»»
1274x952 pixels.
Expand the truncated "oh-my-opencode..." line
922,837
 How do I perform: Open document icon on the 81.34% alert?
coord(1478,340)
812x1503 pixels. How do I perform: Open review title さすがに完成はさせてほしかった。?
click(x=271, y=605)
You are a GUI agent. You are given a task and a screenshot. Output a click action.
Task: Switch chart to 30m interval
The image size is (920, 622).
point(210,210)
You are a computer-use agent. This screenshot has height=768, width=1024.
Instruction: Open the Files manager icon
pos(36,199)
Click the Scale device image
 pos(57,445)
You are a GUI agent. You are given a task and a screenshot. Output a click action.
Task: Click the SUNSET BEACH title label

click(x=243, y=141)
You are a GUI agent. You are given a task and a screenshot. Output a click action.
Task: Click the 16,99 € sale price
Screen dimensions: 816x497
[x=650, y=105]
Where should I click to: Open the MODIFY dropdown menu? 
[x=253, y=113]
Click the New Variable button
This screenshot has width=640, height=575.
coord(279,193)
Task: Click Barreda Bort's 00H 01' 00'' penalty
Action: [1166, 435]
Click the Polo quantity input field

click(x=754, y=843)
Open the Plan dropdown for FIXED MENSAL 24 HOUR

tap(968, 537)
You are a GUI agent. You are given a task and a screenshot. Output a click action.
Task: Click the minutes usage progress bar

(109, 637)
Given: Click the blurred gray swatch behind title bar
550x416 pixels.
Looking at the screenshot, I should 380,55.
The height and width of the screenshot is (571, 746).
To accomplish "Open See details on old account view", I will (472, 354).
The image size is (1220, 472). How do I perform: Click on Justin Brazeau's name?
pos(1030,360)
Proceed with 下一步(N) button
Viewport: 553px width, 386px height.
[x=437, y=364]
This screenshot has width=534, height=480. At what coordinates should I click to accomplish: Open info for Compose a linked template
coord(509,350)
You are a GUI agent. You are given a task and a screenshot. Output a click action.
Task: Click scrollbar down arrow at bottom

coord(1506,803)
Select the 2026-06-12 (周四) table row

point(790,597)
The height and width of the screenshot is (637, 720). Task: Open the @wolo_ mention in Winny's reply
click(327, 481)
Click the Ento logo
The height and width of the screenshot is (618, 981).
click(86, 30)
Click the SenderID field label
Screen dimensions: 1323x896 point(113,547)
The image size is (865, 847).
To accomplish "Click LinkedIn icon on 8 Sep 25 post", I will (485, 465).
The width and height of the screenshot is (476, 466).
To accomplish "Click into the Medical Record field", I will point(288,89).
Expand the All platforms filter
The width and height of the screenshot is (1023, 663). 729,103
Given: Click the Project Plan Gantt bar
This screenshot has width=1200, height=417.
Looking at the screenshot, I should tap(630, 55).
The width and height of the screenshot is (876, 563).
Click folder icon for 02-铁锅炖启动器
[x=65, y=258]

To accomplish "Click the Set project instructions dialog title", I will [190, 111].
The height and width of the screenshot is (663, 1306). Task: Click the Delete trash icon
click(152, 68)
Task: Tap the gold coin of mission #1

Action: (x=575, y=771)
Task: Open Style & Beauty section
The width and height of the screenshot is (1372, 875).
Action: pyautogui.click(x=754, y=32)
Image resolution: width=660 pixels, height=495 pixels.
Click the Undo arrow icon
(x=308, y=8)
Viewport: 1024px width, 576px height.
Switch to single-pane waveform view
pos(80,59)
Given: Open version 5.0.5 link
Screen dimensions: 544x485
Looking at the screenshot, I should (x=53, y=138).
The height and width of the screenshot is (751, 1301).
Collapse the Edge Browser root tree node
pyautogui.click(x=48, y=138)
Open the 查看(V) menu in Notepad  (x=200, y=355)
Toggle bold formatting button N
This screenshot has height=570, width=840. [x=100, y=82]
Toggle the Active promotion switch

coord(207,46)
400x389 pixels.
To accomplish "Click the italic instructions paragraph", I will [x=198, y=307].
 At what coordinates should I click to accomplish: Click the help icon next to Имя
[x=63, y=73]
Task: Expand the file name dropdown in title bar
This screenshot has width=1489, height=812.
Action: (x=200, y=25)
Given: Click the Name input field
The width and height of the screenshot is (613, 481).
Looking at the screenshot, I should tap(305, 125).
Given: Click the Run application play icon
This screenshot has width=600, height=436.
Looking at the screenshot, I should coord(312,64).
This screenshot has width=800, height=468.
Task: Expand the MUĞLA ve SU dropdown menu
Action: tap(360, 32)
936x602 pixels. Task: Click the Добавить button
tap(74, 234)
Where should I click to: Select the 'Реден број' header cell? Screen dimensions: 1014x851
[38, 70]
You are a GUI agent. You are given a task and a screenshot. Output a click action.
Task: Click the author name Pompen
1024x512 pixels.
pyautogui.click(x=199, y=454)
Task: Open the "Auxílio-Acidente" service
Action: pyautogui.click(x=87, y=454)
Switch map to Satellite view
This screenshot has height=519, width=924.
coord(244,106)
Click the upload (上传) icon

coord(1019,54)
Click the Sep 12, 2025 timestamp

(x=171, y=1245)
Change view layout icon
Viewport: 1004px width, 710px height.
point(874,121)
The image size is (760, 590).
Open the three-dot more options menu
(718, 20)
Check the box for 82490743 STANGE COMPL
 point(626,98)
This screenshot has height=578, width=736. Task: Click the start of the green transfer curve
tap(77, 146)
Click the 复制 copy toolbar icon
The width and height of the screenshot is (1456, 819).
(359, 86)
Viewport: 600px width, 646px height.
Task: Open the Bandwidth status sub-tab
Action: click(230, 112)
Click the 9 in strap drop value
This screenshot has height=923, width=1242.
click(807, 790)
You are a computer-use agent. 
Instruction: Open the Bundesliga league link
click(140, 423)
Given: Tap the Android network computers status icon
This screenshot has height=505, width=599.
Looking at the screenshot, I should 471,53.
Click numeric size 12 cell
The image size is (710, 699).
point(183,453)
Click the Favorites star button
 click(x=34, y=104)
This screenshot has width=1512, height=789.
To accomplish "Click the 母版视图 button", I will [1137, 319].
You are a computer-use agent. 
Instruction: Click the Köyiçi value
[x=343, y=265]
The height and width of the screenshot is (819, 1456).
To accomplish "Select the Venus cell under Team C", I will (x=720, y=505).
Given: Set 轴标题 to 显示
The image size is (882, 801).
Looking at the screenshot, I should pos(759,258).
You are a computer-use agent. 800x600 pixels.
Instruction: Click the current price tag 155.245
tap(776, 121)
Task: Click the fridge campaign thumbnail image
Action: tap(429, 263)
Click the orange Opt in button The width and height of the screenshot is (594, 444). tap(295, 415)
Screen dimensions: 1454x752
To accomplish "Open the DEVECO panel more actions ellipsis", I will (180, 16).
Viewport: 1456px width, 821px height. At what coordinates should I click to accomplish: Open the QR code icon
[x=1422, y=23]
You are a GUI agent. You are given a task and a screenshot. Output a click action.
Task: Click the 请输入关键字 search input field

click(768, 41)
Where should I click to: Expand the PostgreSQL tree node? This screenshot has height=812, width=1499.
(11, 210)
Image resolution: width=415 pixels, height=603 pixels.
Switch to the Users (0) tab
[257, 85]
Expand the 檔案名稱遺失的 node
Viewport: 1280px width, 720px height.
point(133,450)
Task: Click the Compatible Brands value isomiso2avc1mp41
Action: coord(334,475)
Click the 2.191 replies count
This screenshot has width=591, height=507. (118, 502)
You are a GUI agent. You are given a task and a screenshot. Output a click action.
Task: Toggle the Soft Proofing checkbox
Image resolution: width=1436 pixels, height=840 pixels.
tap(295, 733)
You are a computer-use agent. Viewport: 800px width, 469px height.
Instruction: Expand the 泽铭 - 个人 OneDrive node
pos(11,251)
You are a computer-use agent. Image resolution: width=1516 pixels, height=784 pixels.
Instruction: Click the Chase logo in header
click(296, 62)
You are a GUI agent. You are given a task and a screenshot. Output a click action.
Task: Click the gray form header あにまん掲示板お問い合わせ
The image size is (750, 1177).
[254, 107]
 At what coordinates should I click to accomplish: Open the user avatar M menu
««
- [DESCRIPTION OF THE TASK]
Gather from the records above every line containing the string "gray".

- [FINAL ANSWER]
Given: Click the blurred gray swatch behind title bar
Task: Click the gray form header あにまん掲示板お問い合わせ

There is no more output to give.